A day after they were lathi-charged by the police while protesting with placards, the outstation students demanded action against those NIT officials who, they said, had indulged in “anti-national” activities.
They insisted that they be allowed to hoist the national tricolour every day before the main gate of the institute.
Home Minister Rajnath Singh and HRD Minister Smriti Irani spoke to Chief Minister Mehbooba Mufti, who is said to have assured them of the safety of outstation students.
Incidentally, during the Jawaharlal Nehru University crisis, Ms.
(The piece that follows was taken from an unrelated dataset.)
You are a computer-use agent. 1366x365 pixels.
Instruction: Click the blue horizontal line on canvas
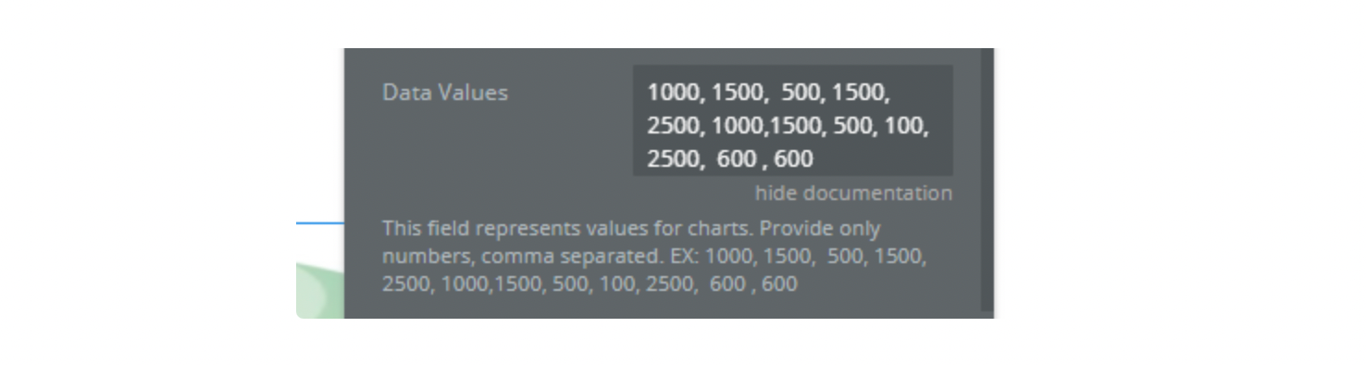click(319, 223)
Mufti had sent emissaries to Delhi to ask the Centre to ensure the safety of Kashmiri students.
The flare-up is now emerging as a test for the new government of the PDP and the BJP, allies who are together despite having little in common in their approach to the Kashmir issue.
It also brings the Centre face to face with yet another impasse on “nationalism” after the student unrest in Jawaharlal Nehru University and the University of Hyderabad.
The roots of the crisis go back to alleged celebrations by Kashmiri students of India’s T20 loss, leading to a confrontation on April 1 with outstation students, who waved the tricolour.